* _Task statement_:
In the data that follows, give the number of lines containing the word "komentar". Offer no additional comment.

*** Given records Section Begins ***

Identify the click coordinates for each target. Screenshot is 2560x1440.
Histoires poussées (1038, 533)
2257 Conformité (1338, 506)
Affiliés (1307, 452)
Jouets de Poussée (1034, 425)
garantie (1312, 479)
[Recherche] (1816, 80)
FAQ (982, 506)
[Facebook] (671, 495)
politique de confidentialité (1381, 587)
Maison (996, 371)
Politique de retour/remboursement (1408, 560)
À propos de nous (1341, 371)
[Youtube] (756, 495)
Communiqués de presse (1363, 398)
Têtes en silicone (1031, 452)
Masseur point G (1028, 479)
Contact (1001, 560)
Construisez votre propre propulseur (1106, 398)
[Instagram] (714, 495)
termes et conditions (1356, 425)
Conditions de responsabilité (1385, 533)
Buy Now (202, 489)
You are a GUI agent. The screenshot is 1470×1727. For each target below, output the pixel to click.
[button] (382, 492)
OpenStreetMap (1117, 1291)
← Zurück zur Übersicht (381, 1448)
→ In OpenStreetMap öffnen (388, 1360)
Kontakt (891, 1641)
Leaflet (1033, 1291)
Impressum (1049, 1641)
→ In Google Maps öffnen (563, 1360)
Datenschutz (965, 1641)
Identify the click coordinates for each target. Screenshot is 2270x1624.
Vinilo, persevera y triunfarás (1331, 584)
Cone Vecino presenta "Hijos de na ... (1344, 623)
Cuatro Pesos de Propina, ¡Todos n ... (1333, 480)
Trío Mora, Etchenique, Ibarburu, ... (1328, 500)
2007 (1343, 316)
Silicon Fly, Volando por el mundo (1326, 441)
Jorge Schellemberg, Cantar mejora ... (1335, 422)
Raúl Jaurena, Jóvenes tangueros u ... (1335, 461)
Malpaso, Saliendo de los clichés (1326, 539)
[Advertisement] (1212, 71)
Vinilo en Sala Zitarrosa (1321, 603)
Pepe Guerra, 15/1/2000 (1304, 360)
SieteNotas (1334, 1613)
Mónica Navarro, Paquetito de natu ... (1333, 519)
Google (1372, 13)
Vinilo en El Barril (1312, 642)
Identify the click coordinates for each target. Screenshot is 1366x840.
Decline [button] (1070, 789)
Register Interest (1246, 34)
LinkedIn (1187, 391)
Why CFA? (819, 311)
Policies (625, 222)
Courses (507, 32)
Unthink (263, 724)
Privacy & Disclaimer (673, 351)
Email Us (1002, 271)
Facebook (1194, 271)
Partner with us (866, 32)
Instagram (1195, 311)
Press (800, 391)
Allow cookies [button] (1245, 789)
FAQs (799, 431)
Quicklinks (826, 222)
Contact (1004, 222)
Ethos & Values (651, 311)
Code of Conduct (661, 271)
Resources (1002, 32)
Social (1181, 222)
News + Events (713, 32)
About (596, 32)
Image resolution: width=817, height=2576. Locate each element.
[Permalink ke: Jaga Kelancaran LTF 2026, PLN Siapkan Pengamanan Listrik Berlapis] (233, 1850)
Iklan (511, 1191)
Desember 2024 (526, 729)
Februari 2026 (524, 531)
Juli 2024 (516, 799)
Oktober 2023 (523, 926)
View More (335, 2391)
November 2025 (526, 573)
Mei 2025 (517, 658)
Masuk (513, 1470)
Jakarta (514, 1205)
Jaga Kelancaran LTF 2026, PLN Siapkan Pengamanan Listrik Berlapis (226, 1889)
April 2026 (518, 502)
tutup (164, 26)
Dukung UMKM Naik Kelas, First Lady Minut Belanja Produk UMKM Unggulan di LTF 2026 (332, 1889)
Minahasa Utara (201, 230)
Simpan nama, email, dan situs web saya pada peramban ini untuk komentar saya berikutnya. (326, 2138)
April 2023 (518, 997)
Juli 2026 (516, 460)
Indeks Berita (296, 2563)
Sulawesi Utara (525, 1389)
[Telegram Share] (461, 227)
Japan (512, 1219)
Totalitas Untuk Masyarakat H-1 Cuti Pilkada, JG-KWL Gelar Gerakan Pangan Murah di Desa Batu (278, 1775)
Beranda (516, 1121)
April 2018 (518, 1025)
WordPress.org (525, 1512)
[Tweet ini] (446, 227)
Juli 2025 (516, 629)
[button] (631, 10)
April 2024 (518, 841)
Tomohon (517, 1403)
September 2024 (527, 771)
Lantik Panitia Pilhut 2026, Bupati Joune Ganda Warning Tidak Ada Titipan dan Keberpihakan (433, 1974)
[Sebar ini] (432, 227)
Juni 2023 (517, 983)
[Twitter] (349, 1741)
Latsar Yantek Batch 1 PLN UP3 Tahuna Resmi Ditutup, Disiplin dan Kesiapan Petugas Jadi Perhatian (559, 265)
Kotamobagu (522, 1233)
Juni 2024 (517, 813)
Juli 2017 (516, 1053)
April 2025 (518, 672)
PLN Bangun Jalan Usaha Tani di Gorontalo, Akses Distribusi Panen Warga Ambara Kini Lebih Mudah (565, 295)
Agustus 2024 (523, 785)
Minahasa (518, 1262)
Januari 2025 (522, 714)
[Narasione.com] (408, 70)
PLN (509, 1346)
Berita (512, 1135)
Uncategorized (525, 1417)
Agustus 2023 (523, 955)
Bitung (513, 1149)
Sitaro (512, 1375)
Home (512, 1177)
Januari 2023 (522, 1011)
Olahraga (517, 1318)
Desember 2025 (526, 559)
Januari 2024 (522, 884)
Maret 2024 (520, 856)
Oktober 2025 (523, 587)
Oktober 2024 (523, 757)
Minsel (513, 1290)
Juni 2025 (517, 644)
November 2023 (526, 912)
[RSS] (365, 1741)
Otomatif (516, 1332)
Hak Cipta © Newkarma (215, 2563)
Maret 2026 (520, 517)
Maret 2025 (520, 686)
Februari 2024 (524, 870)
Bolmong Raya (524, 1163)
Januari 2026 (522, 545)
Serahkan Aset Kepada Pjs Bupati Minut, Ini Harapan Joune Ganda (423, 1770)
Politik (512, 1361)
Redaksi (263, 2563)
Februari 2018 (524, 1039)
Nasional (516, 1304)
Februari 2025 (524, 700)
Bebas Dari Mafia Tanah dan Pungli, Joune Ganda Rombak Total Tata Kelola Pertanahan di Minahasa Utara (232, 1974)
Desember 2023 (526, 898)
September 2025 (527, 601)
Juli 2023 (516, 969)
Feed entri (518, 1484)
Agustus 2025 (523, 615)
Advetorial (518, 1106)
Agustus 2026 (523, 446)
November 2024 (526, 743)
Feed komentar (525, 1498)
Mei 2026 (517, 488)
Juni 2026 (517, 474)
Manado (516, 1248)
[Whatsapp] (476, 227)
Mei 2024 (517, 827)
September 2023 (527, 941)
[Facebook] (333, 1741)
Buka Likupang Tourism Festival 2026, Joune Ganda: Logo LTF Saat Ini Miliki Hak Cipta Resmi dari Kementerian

*** Given records Section Ends ***

* _Reply to the task_:
2